Although the timing of the massive outbreak was disheartening, the scientific and medical community remained optimistic that the new polio vaccines would soon take effect.

Poliovirus researcher John Enders in his lab at Boston Children's Hospital.
John Enders in his lab.

Amidst the 1955 crisis, then-president P. D. Howe wrote, “The achievements of Dr. Enders and his colleagues put eventual control [over the spread of polio] in our grasp. It is a sorry coincidence that in this, the first year of an anti-polio vaccine, we should experience a regional epidemic.”

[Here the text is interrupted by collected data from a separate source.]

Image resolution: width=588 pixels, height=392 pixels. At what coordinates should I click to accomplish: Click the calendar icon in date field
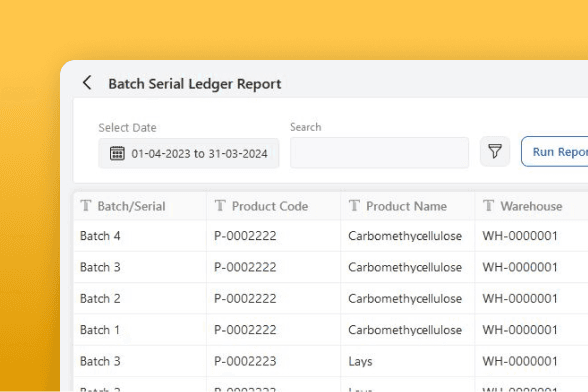117,153
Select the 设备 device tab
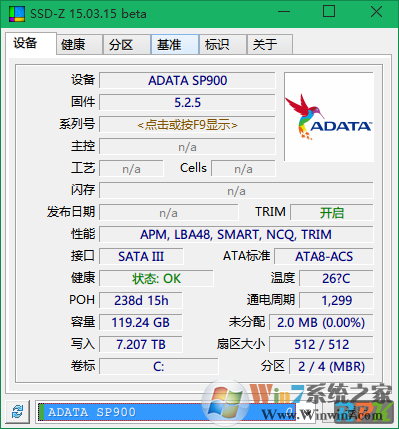The image size is (399, 429). point(31,43)
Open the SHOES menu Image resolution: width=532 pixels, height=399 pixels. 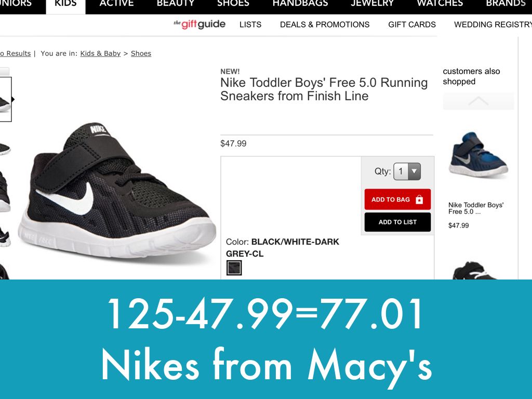[233, 4]
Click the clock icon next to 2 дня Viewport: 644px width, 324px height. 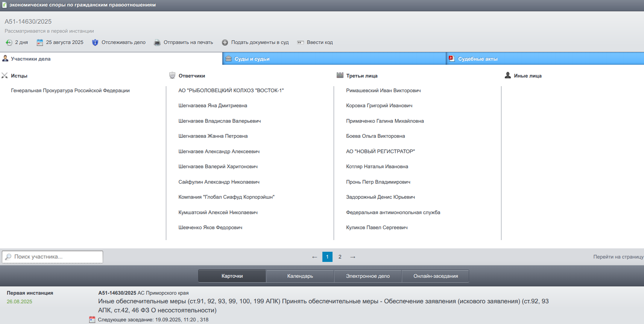pos(9,43)
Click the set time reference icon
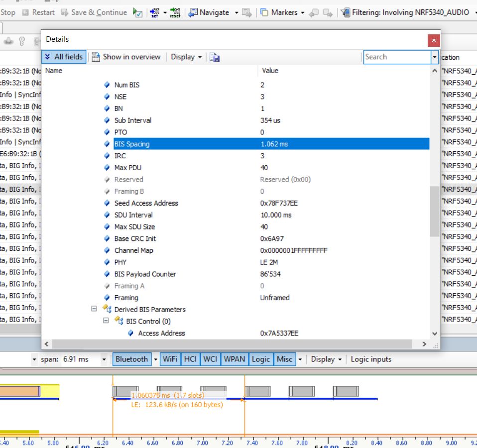This screenshot has width=477, height=448. click(154, 12)
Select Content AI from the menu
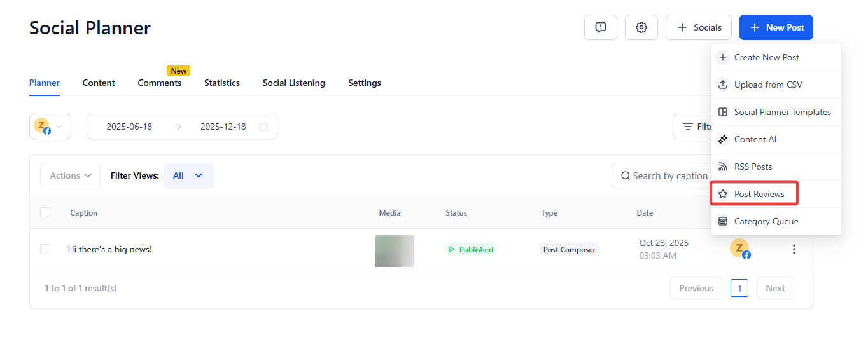 point(755,139)
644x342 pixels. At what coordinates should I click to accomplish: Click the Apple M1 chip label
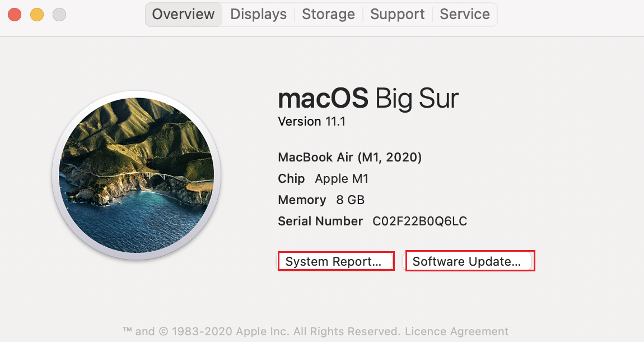coord(342,178)
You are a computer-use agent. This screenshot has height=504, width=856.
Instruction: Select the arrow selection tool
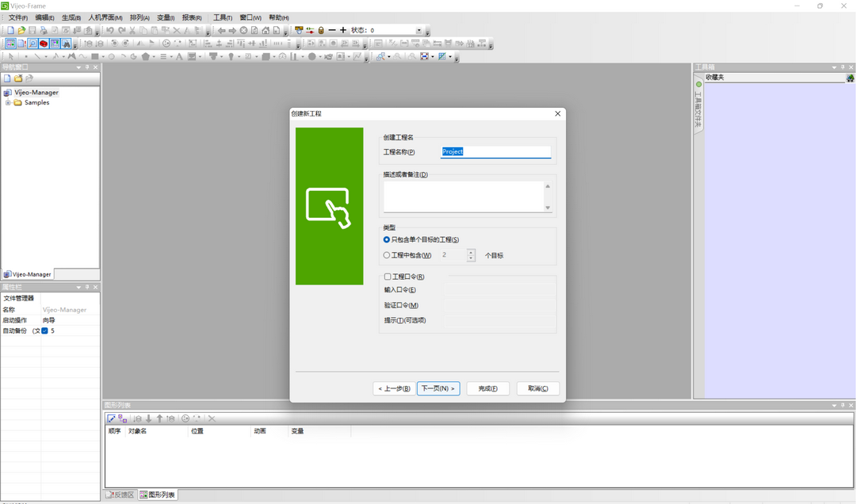[12, 56]
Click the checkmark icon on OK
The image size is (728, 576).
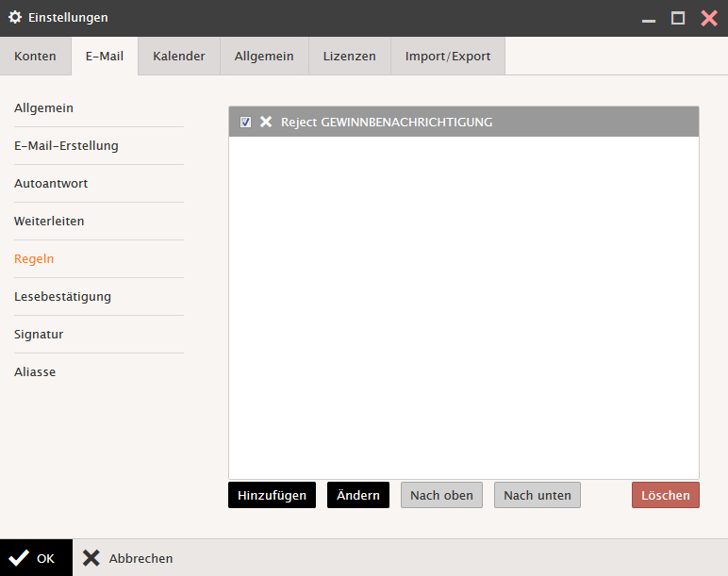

Howe’s prediction turned out to be rather prophetic. By the end of the 1950’s, polio did finally come under control thanks to widespread immunization using the Salk and Sabin vaccines. For their contributions that enabled the vaccines to be developed, Enders and his team received the 1954 Nobel Prize in Physiology or Medicine.

A screenshot of the Boston Children's HealthMap, taken 04/19/2017, shows polio activity in April 2017.
A screenshot of the Boston Children’s HealthMap, taken 04/19/2017, shows polio activity in the last month.

Since 1979, no new cases of polio have originated in the United States, according to the CDC. Enders passed away in 1985 at the age of 88, having lived long enough to see the rise and fall of polio’s spread in the U.S.

Looking to the future, international health organizations have formed the Global Polio Eradication Initiative to strategically make sure that all children, through effective vaccination, have the opportunity to live their lives without fear of contracting polio. That plan, set in motion in 2013, is striving to see the world be polio-free by 2018.